Whedon got the project over the finish line. But the quippy style he had pioneered with Buffy and with the first two Avengers film landed flat. There was a clear clash between the tone the two directors had envisaged (Snyder would revisit Justice League with last year’s doom-laden four-hour Snyder Cut).
Several of the stars openly rebelled against Whedon. Gal Gadot refused to do a scene in which the Flash lands suggestively on her (a body double was utilised instead). And in July 2020 Ray Fisher, who played Cyborg, accused Whedon of “gross, abusive, unprofessional, and completely unacceptable” behaviour towards cast and crew. Following in internal investigation Warner Brothers said “remedial action” had been taken.
Affleck has kept his own counsel on Whedon. But his feelings about Justice League become clear when he and Henry Cavill doubled up for an interview to promote the film.

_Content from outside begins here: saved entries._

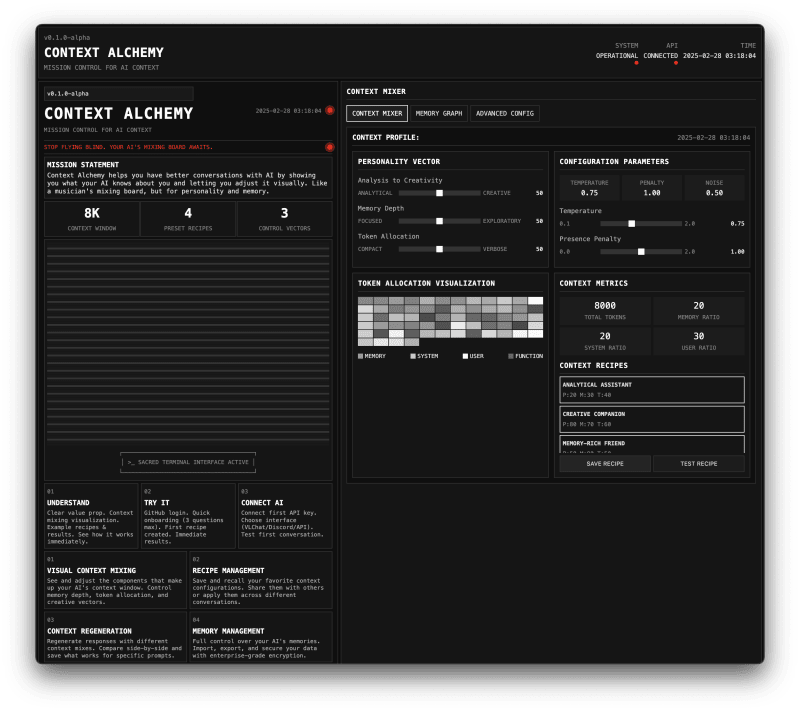This screenshot has width=800, height=711.
Task: Click the red alert icon beside the ticker banner
Action: [x=329, y=148]
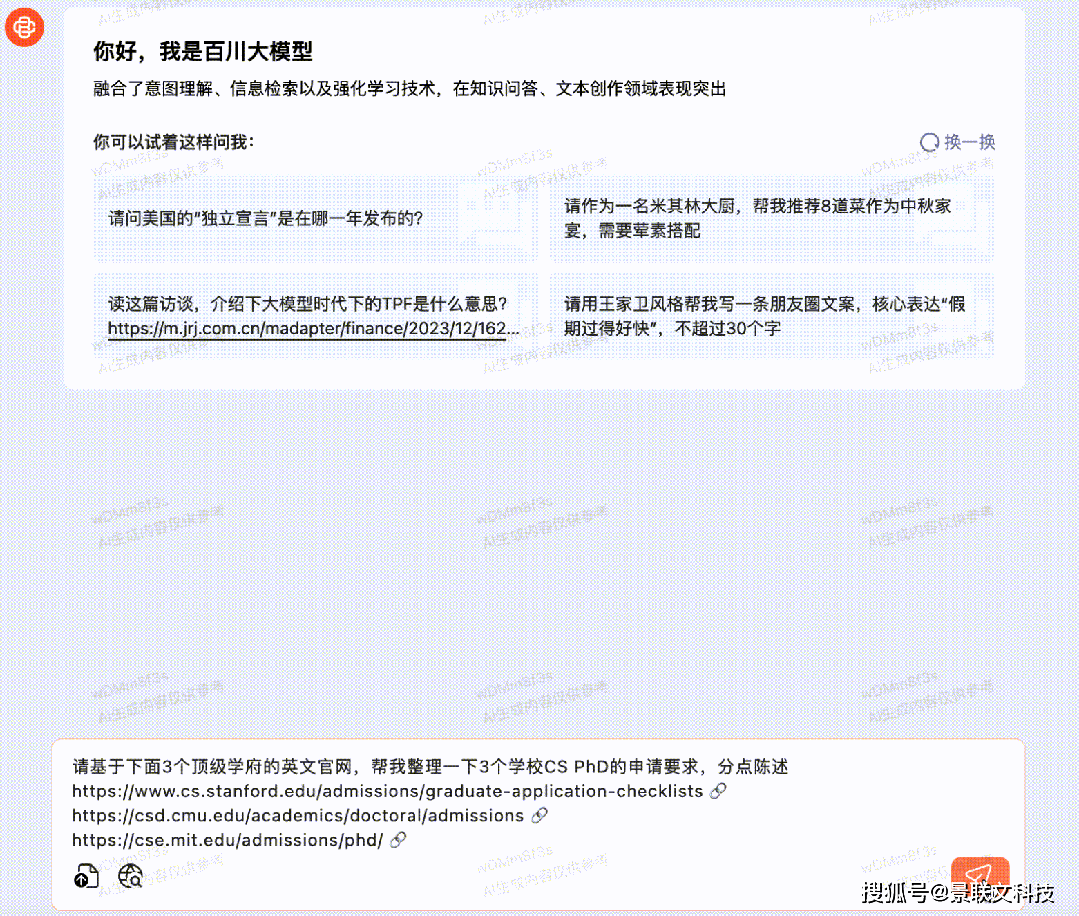Click the chain icon after Stanford URL
This screenshot has height=916, width=1079.
(717, 791)
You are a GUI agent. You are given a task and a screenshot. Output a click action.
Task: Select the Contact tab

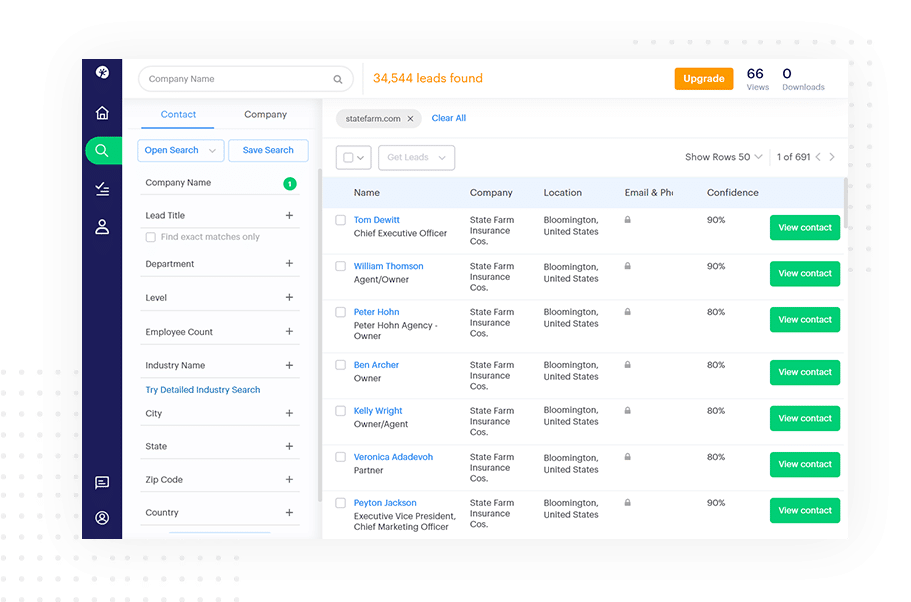click(x=177, y=114)
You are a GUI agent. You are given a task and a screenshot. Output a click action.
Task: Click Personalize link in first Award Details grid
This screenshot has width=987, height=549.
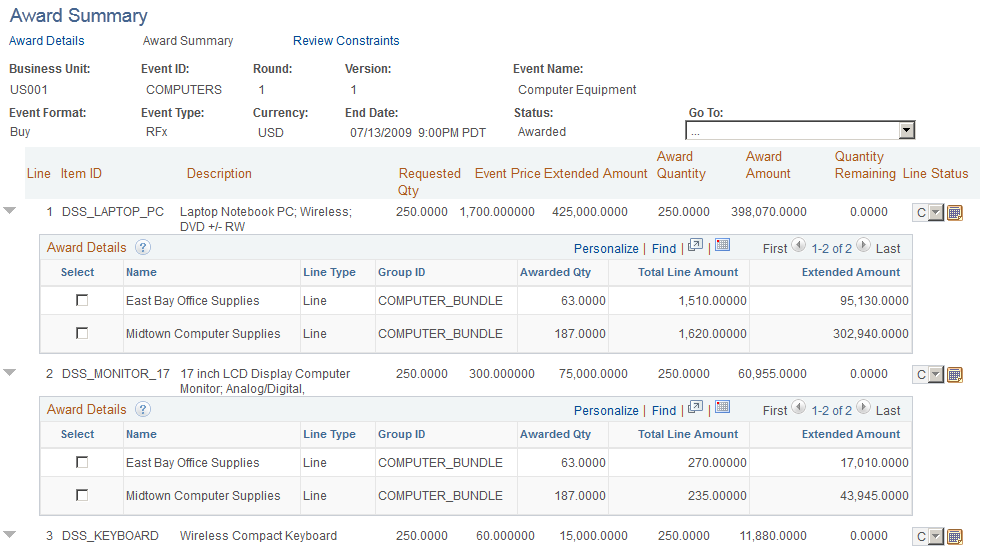[606, 249]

As the chipper Cavill chimed away, Affleck stared into space. Later, someone paired his crest-fallen body language with Simon and Garfunkel’s Sound of Silence. Thus was born the Sad Affleck meme.
Soon there was a Sad Affleck for every season. There was that image of Affleck looking despondent while smoking. In another he sat in his car, vaping with eyes shut.
“Affleck’s was the kind of middle-aged-white-male sadness that the Internet loves to mock—a mocking that depends, simultaneously, on a complete rejection of this sadness, as well as a hedging identification with it,” wrote the New Yorker’s Naomi Fry. “These depressed-Affleck images can arouse both amusement and a sense of poignancy, a touch of Schadenfreude as well as something like sympathy.”